- **Problem to work on**: Reproduce the entries shown below only from the line with "Open リソース モニターを開く link" down to the line with "or decline for", keeping both end lines and copying each one exactly.

START Listed entries

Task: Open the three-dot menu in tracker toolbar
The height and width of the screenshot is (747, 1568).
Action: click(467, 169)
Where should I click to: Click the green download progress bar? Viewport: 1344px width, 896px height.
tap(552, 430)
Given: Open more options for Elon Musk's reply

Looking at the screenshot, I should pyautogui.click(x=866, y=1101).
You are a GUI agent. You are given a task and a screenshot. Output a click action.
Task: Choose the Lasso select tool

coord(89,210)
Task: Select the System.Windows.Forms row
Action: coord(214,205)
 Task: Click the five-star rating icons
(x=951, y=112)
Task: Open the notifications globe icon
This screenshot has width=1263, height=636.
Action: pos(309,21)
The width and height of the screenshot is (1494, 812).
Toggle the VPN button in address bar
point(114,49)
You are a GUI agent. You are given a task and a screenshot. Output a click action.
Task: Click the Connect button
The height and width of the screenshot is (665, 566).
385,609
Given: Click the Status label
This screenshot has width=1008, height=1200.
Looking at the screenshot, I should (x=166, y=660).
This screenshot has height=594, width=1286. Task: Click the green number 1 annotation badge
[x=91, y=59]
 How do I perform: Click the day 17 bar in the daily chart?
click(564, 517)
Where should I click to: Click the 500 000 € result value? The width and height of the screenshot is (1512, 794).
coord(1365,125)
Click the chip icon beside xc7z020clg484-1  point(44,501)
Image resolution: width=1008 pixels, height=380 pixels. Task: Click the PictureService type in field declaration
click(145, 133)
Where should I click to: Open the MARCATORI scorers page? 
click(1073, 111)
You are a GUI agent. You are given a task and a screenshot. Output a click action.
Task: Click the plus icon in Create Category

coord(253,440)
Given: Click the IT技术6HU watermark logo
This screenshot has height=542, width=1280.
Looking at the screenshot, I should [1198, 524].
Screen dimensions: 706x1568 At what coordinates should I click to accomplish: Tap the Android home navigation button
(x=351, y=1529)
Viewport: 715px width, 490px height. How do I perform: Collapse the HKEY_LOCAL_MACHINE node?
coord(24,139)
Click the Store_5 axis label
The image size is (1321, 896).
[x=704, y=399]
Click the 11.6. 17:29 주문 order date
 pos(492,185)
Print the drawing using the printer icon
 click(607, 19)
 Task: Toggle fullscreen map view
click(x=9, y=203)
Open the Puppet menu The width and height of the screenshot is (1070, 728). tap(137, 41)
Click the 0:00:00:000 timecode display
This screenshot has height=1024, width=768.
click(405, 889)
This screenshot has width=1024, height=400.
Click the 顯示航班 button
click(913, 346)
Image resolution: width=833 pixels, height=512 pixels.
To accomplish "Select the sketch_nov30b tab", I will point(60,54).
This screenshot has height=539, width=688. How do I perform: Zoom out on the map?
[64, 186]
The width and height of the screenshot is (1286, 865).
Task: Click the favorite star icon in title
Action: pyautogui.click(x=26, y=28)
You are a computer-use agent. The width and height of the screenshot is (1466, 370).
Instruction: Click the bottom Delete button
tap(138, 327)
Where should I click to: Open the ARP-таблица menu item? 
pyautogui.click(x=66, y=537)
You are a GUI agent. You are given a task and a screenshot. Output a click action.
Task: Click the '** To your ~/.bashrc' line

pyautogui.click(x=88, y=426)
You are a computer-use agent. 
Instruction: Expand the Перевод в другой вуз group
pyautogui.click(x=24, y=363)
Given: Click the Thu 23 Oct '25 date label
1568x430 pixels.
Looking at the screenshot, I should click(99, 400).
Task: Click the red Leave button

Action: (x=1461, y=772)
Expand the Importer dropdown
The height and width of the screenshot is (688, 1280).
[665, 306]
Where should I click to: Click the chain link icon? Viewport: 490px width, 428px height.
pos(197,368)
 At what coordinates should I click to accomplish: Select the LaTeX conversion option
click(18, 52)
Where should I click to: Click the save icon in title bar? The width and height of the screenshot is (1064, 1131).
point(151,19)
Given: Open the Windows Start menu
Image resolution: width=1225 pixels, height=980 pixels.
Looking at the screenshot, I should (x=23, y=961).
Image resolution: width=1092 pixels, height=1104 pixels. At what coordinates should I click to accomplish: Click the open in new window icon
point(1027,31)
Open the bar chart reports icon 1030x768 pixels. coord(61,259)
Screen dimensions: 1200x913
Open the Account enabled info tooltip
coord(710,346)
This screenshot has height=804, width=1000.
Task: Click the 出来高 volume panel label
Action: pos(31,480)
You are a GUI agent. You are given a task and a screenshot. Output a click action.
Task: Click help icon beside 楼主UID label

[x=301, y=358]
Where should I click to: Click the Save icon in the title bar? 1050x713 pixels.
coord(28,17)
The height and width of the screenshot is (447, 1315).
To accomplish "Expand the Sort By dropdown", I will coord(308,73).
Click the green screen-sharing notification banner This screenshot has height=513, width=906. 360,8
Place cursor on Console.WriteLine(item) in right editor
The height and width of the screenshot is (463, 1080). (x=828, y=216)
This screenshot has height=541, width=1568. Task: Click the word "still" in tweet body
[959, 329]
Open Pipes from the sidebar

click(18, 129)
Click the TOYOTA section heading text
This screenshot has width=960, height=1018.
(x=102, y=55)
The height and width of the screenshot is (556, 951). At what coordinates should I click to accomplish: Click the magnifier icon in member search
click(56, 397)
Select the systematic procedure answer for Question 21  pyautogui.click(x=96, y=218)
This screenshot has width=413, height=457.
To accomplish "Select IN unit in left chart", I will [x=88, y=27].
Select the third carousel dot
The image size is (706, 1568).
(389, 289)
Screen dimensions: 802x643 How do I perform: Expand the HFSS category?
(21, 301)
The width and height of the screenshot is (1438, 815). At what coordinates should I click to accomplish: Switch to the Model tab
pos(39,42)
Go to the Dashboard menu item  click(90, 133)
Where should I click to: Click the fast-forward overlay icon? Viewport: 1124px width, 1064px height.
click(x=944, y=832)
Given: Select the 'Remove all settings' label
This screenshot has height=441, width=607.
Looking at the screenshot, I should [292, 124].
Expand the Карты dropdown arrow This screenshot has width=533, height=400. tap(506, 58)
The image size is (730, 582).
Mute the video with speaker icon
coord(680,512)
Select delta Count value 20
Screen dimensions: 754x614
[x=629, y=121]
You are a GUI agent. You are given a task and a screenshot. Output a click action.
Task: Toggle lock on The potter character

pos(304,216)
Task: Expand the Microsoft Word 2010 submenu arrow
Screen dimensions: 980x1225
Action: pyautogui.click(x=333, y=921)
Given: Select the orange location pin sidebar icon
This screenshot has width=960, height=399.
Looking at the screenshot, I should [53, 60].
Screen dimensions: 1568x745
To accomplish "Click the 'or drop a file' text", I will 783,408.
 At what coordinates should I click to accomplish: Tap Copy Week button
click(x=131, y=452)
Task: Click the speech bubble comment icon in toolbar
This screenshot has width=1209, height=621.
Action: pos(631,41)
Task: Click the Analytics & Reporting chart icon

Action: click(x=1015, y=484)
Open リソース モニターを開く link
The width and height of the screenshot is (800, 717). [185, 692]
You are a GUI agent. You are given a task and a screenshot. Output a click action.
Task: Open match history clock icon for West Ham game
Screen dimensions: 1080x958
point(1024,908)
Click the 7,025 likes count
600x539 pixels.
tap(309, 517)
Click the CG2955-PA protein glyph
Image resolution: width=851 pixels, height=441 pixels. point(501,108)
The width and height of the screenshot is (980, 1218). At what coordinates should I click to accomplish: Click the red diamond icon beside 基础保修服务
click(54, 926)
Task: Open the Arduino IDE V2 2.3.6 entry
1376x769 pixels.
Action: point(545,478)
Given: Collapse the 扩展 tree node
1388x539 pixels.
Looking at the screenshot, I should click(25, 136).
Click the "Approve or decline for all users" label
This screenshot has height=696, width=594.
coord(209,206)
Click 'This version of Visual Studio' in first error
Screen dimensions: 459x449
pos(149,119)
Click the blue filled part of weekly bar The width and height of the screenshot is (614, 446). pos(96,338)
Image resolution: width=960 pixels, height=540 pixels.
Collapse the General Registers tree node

END Listed entries

- **Response below**:
Open リソース モニターを開く link
The width and height of the screenshot is (800, 717). [185, 692]
You are a GUI agent. You are given a task and a screenshot. Output a click action.
Task: Open match history clock icon for West Ham game
Screen dimensions: 1080x958
point(1024,908)
Click the 7,025 likes count
600x539 pixels.
tap(309, 517)
Click the CG2955-PA protein glyph
Image resolution: width=851 pixels, height=441 pixels. point(501,108)
The width and height of the screenshot is (980, 1218). At what coordinates should I click to accomplish: Click the red diamond icon beside 基础保修服务
click(54, 926)
Task: Open the Arduino IDE V2 2.3.6 entry
1376x769 pixels.
Action: point(545,478)
Given: Collapse the 扩展 tree node
1388x539 pixels.
Looking at the screenshot, I should click(25, 136).
Click the "Approve or decline for all users" label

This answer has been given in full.